Stored items
------------------------------
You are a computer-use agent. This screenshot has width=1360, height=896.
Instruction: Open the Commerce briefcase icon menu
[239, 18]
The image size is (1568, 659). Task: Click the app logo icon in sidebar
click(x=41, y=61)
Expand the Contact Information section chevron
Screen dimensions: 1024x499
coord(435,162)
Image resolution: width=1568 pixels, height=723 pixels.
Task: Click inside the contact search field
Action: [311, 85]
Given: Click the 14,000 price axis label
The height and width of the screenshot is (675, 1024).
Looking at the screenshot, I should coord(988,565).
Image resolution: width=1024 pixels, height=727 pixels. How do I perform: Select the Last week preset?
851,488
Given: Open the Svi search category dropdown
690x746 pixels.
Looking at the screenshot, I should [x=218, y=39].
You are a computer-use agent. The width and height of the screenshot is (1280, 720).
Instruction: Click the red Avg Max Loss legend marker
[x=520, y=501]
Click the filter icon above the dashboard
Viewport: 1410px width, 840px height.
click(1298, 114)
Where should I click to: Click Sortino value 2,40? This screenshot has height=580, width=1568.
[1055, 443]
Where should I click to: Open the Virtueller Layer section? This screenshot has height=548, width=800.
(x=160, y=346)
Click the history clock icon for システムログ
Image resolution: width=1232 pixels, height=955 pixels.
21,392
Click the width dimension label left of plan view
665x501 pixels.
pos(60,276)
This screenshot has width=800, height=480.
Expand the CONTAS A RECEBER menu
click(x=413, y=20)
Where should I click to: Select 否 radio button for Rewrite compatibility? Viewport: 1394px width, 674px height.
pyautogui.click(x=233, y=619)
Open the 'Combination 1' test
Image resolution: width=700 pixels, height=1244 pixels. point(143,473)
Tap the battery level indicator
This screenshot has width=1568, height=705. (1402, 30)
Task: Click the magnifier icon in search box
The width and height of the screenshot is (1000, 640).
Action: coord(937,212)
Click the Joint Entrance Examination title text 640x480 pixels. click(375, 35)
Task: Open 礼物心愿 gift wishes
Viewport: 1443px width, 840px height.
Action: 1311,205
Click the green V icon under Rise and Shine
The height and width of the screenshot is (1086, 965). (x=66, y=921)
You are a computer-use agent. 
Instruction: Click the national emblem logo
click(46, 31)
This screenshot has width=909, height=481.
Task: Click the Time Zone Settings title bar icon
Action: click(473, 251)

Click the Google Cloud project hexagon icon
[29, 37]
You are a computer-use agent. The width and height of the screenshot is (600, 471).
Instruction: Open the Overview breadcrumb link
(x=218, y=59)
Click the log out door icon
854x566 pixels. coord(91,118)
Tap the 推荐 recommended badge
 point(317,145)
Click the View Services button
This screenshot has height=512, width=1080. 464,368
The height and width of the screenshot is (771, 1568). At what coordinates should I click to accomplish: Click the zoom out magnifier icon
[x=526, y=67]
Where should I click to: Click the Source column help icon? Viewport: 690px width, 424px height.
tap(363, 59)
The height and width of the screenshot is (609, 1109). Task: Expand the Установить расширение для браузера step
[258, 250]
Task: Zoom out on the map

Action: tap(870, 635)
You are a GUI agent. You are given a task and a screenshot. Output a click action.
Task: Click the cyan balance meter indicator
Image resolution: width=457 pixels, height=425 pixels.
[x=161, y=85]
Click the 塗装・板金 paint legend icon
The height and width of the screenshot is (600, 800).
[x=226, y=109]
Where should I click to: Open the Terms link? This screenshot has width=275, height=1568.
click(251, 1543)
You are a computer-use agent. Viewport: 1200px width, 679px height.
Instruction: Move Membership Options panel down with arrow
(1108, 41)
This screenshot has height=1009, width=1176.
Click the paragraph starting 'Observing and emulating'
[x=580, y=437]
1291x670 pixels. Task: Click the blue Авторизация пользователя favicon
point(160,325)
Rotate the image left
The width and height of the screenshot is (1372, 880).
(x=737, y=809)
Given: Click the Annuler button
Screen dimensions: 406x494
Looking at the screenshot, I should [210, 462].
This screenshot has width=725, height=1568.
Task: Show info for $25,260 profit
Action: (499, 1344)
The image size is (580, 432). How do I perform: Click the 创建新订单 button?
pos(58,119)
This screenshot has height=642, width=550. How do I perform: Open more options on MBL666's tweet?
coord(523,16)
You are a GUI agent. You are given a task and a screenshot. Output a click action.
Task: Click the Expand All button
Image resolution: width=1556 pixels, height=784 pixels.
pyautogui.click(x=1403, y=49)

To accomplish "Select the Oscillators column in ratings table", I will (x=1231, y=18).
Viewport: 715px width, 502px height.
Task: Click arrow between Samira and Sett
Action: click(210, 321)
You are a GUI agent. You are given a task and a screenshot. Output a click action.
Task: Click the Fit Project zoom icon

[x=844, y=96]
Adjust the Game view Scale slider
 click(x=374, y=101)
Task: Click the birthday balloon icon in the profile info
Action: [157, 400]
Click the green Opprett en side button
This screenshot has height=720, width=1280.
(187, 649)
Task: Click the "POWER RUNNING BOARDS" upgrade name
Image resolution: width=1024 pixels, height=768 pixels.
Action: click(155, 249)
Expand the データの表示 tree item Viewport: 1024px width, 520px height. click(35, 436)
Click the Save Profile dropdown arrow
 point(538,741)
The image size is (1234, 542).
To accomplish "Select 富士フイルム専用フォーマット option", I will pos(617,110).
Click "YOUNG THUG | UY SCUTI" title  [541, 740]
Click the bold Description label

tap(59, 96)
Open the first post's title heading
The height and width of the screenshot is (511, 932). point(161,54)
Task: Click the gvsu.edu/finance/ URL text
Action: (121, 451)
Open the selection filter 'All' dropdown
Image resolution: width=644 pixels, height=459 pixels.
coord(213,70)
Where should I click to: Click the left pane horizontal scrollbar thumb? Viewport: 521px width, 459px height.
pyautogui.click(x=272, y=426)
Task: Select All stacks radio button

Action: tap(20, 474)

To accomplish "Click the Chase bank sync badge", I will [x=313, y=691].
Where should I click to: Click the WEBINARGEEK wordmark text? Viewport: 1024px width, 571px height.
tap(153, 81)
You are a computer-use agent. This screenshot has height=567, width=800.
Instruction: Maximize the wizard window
------------------------------
**Exercise goal:** An exact repeat of all the records is required.

**Result for this exercise:**
You are a computer-use agent. This screenshot has width=1360, height=896.
Instruction: Open the Commerce briefcase icon menu
[239, 18]
The image size is (1568, 659). Task: Click the app logo icon in sidebar
click(x=41, y=61)
Expand the Contact Information section chevron
Screen dimensions: 1024x499
coord(435,162)
Image resolution: width=1568 pixels, height=723 pixels.
Task: Click inside the contact search field
Action: [311, 85]
Given: Click the 14,000 price axis label
The height and width of the screenshot is (675, 1024).
Looking at the screenshot, I should coord(988,565).
Image resolution: width=1024 pixels, height=727 pixels. How do I perform: Select the Last week preset?
851,488
Given: Open the Svi search category dropdown
690x746 pixels.
Looking at the screenshot, I should [x=218, y=39].
You are a computer-use agent. The width and height of the screenshot is (1280, 720).
Instruction: Click the red Avg Max Loss legend marker
[x=520, y=501]
Click the filter icon above the dashboard
Viewport: 1410px width, 840px height.
click(1298, 114)
Where should I click to: Click Sortino value 2,40? This screenshot has height=580, width=1568.
[1055, 443]
Where should I click to: Open the Virtueller Layer section? This screenshot has height=548, width=800.
(x=160, y=346)
Click the history clock icon for システムログ
Image resolution: width=1232 pixels, height=955 pixels.
21,392
Click the width dimension label left of plan view
665x501 pixels.
pos(60,276)
This screenshot has width=800, height=480.
Expand the CONTAS A RECEBER menu
click(x=413, y=20)
Where should I click to: Select 否 radio button for Rewrite compatibility? Viewport: 1394px width, 674px height.
pyautogui.click(x=233, y=619)
Open the 'Combination 1' test
Image resolution: width=700 pixels, height=1244 pixels. point(143,473)
Tap the battery level indicator
This screenshot has width=1568, height=705. (1402, 30)
Task: Click the magnifier icon in search box
The width and height of the screenshot is (1000, 640).
Action: coord(937,212)
Click the Joint Entrance Examination title text 640x480 pixels. click(375, 35)
Task: Open 礼物心愿 gift wishes
Viewport: 1443px width, 840px height.
Action: 1311,205
Click the green V icon under Rise and Shine
The height and width of the screenshot is (1086, 965). (x=66, y=921)
You are a computer-use agent. 
Instruction: Click the national emblem logo
click(46, 31)
This screenshot has width=909, height=481.
Task: Click the Time Zone Settings title bar icon
Action: click(473, 251)

Click the Google Cloud project hexagon icon
[29, 37]
You are a computer-use agent. The width and height of the screenshot is (600, 471).
Instruction: Open the Overview breadcrumb link
(x=218, y=59)
Click the log out door icon
854x566 pixels. coord(91,118)
Tap the 推荐 recommended badge
 point(317,145)
Click the View Services button
This screenshot has height=512, width=1080. 464,368
The height and width of the screenshot is (771, 1568). At what coordinates should I click to accomplish: Click the zoom out magnifier icon
[x=526, y=67]
Where should I click to: Click the Source column help icon? Viewport: 690px width, 424px height.
tap(363, 59)
The height and width of the screenshot is (609, 1109). Task: Expand the Установить расширение для браузера step
[258, 250]
Task: Zoom out on the map

Action: tap(870, 635)
You are a GUI agent. You are given a task and a screenshot. Output a click action.
Task: Click the cyan balance meter indicator
Image resolution: width=457 pixels, height=425 pixels.
[x=161, y=85]
Click the 塗装・板金 paint legend icon
The height and width of the screenshot is (600, 800).
[x=226, y=109]
Where should I click to: Open the Terms link? This screenshot has width=275, height=1568.
click(251, 1543)
You are a computer-use agent. Viewport: 1200px width, 679px height.
Instruction: Move Membership Options panel down with arrow
(1108, 41)
This screenshot has height=1009, width=1176.
Click the paragraph starting 'Observing and emulating'
[x=580, y=437]
1291x670 pixels. Task: Click the blue Авторизация пользователя favicon
point(160,325)
Rotate the image left
The width and height of the screenshot is (1372, 880).
(x=737, y=809)
Given: Click the Annuler button
Screen dimensions: 406x494
Looking at the screenshot, I should [210, 462].
This screenshot has width=725, height=1568.
Task: Show info for $25,260 profit
Action: (499, 1344)
The image size is (580, 432). How do I perform: Click the 创建新订单 button?
pos(58,119)
This screenshot has height=642, width=550. How do I perform: Open more options on MBL666's tweet?
coord(523,16)
You are a GUI agent. You are given a task and a screenshot. Output a click action.
Task: Click the Expand All button
Image resolution: width=1556 pixels, height=784 pixels.
pyautogui.click(x=1403, y=49)

To accomplish "Select the Oscillators column in ratings table", I will (x=1231, y=18).
Viewport: 715px width, 502px height.
Task: Click arrow between Samira and Sett
Action: click(210, 321)
You are a GUI agent. You are given a task and a screenshot. Output a click action.
Task: Click the Fit Project zoom icon

[x=844, y=96]
Adjust the Game view Scale slider
 click(x=374, y=101)
Task: Click the birthday balloon icon in the profile info
Action: [157, 400]
Click the green Opprett en side button
This screenshot has height=720, width=1280.
(187, 649)
Task: Click the "POWER RUNNING BOARDS" upgrade name
Image resolution: width=1024 pixels, height=768 pixels.
Action: click(155, 249)
Expand the データの表示 tree item Viewport: 1024px width, 520px height. click(35, 436)
Click the Save Profile dropdown arrow
 point(538,741)
The image size is (1234, 542).
To accomplish "Select 富士フイルム専用フォーマット option", I will pos(617,110).
Click "YOUNG THUG | UY SCUTI" title  [541, 740]
Click the bold Description label

tap(59, 96)
Open the first post's title heading
The height and width of the screenshot is (511, 932). point(161,54)
Task: Click the gvsu.edu/finance/ URL text
Action: (121, 451)
Open the selection filter 'All' dropdown
Image resolution: width=644 pixels, height=459 pixels.
coord(213,70)
Where should I click to: Click the left pane horizontal scrollbar thumb? Viewport: 521px width, 459px height.
pyautogui.click(x=272, y=426)
Task: Select All stacks radio button

Action: tap(20, 474)

To accomplish "Click the Chase bank sync badge", I will [x=313, y=691].
Where should I click to: Click the WEBINARGEEK wordmark text? Viewport: 1024px width, 571px height.
tap(153, 81)
You are a computer-use agent. This screenshot has height=567, width=800.
Instruction: Maximize the wizard window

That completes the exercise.